Running time: 80 Minutes
Studio: Strand Releasing
If you follow your gorgeous girlfriend around with a video camera for a few years, and her status as a supermodel affords you backstage access to her colleagues and leading designers in the fashion world, then guess what, your home movies might actually amount to a compelling feature film. Just such fortune has fallen at the feet of Ole Schell, boyfriend of cover girl Sara Ziff.
Sara was just a teenager when she was spotted on the streets of New York City by a talent scout who pegged her potential as the next “It” girl. With the permission of her skeptical parents, Susan, an attorney, and Ed, a microbiologist, she was allowed to forego her college education and sign with an agency. Their very naïve daughter was subsequently whisked off to Paris where she soon became all too familiar with the seamy underbelly of the fashion world.
In Europe, she learned that the trappings of her new glamorous lifestyle came at considerable financial and emotional cost, since you were indebted to the agency for everything from your plane ticket to your limos to your apartment and assorted other expenses. Then there was the dark side of certain unspoken practices in the profession, such as sleazy photographers and casting agents who expected sexual favors in return for assignments.

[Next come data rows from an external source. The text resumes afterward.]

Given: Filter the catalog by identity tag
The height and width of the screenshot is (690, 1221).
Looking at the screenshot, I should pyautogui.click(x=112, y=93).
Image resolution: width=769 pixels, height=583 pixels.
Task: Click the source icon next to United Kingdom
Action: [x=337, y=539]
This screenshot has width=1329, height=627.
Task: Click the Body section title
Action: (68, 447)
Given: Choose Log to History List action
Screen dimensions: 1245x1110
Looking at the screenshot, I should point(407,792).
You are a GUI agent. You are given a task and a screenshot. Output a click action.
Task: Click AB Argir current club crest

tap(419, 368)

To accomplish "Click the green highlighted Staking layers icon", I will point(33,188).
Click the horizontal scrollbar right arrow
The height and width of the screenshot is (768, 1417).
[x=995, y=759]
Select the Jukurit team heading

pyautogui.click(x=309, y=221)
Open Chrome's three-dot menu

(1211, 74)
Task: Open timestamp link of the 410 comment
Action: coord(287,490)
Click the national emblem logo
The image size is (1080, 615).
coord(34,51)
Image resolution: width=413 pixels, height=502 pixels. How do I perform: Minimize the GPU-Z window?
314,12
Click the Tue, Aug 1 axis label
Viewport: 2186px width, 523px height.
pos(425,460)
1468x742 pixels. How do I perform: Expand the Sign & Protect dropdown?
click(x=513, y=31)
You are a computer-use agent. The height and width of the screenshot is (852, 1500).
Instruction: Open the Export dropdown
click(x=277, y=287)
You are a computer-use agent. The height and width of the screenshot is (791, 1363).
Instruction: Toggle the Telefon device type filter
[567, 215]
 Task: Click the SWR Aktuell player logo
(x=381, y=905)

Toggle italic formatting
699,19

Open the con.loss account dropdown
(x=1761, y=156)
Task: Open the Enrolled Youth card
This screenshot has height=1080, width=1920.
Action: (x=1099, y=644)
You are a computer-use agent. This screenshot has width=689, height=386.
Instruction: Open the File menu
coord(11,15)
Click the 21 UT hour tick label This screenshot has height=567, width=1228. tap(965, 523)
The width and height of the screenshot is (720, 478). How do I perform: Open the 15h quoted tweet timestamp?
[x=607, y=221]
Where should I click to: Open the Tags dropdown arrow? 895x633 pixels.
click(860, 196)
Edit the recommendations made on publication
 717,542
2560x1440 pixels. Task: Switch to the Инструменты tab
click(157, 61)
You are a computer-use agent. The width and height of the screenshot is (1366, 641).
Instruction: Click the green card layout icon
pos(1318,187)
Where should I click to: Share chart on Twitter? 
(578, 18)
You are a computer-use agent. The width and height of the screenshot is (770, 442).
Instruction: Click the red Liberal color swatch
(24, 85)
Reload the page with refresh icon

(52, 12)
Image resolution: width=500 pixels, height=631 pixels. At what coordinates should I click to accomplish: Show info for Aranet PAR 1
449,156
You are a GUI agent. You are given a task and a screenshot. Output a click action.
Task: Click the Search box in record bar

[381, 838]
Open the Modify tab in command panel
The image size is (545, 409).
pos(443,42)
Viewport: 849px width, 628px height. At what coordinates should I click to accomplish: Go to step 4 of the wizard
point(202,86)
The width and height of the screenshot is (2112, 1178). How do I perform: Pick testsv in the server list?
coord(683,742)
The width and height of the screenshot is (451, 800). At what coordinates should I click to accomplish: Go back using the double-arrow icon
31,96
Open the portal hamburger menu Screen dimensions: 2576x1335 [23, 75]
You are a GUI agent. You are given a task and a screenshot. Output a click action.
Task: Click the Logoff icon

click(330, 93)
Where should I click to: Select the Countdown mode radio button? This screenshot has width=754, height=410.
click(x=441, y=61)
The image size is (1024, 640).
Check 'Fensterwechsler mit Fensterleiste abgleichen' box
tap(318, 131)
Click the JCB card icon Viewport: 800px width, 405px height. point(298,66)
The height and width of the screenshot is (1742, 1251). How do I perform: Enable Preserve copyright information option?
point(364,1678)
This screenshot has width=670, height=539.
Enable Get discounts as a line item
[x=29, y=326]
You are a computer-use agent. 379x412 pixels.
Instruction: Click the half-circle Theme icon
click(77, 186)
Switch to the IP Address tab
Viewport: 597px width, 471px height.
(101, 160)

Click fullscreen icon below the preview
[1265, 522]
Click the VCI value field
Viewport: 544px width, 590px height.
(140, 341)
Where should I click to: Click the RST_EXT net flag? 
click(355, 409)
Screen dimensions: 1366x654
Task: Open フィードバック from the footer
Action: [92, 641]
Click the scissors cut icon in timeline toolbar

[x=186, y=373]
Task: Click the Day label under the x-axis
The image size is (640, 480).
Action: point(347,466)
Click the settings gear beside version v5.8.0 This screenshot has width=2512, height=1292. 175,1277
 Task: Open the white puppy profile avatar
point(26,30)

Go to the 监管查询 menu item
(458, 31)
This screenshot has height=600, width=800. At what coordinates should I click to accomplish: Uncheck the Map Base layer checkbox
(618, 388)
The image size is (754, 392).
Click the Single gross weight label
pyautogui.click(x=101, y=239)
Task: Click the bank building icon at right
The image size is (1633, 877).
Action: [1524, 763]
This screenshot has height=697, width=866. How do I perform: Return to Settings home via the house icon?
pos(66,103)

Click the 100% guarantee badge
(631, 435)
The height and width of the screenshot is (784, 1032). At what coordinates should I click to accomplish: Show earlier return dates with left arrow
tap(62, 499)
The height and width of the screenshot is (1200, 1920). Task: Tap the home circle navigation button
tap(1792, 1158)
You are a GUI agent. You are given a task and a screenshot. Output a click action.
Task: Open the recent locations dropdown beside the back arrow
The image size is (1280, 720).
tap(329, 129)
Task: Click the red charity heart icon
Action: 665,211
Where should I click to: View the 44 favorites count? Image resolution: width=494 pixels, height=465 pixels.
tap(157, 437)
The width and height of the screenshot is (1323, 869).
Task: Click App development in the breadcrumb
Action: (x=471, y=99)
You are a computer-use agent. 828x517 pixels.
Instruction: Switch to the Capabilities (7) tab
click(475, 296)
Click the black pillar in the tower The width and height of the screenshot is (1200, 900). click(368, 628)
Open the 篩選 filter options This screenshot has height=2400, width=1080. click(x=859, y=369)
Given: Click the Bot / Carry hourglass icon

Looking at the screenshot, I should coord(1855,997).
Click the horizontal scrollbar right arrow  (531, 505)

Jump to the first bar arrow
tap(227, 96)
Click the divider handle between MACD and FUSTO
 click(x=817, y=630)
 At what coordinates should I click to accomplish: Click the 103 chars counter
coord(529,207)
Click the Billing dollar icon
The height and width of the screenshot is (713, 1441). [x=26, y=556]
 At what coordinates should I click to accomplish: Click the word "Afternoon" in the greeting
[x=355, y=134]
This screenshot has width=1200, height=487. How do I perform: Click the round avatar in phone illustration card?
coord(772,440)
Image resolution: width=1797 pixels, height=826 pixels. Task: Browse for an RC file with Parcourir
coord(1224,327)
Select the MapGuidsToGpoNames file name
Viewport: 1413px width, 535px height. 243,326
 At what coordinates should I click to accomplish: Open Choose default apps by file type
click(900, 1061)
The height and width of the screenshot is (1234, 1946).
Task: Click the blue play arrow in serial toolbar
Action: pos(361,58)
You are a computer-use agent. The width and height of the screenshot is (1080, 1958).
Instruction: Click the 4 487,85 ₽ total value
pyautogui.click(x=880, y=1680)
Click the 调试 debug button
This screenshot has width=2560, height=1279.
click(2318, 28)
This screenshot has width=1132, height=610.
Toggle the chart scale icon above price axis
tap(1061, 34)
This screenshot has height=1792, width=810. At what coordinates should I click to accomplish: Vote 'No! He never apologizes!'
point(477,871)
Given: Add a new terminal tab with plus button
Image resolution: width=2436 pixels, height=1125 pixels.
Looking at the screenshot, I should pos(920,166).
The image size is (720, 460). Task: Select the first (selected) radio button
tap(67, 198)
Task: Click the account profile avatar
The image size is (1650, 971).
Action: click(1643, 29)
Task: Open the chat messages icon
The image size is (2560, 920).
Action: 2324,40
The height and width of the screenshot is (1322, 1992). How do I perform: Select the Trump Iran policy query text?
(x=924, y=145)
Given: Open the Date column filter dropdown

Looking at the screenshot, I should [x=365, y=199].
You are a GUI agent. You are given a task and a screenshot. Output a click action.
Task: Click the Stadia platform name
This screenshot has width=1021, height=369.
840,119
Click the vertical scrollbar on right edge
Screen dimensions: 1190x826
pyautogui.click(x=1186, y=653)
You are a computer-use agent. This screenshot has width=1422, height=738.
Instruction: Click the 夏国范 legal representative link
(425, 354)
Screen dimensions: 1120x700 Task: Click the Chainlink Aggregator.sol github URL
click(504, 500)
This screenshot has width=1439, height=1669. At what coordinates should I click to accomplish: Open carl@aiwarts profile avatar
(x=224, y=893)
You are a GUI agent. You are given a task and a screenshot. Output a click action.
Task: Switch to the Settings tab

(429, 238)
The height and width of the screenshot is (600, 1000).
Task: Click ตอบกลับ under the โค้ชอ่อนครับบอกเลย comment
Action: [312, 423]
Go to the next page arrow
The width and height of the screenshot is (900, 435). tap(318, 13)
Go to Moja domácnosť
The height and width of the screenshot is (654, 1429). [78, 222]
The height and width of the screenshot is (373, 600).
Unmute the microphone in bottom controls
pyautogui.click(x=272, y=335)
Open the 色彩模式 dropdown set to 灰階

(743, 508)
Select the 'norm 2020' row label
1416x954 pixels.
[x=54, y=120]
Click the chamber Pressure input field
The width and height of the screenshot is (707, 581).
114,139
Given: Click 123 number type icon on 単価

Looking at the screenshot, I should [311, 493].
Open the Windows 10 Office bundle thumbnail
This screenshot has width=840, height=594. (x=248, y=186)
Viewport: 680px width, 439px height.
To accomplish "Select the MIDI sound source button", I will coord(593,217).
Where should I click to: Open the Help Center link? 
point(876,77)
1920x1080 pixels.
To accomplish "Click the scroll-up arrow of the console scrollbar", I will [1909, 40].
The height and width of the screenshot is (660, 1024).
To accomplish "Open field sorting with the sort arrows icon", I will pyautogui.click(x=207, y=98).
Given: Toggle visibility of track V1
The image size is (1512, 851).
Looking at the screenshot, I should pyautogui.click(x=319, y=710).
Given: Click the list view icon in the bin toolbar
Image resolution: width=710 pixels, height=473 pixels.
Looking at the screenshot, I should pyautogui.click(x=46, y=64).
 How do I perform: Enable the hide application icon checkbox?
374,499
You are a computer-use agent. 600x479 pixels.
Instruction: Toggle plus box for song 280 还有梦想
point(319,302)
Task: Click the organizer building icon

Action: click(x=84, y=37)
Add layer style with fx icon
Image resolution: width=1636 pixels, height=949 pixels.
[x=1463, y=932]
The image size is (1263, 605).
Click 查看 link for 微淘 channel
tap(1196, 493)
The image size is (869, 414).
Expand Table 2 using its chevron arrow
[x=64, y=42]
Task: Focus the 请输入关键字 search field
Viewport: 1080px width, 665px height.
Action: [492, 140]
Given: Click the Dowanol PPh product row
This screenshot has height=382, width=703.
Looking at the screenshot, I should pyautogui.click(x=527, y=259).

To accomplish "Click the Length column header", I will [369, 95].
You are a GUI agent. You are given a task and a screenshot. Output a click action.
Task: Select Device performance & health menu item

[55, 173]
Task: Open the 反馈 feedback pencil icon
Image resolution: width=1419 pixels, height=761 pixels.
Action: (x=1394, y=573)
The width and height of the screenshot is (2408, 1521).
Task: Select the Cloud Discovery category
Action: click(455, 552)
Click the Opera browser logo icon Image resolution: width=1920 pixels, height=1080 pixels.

Unfortunately, because most of the girls are very young and on their own for the first time, many tend to succumb to the pressure. The fallout of such a soul-draining existence often includes substance abuse, unwanted pregnancies and serious bouts with depression and bulimia. To add insult to injury, the length of the disposable model’s career is typically brief, ending as soon as she gains a little weight or simply if her look falls out of favor with the designers and magazine editors.
All of the above is chronicled in chilling fashion in “Picture Me: A Model’s Diary,” a warts-and-all documentary which dares to paint modeling as the opposite of appetizing. The bulk of the film’s footage revolves around Sara during downtime with her fellow models, capturing them reflecting upon their hazardous line of work.
A priceless primer on the flip side of strutting up the catwalk designed for impressionable young female minds fantasizing about becoming the next ingénue of the moment.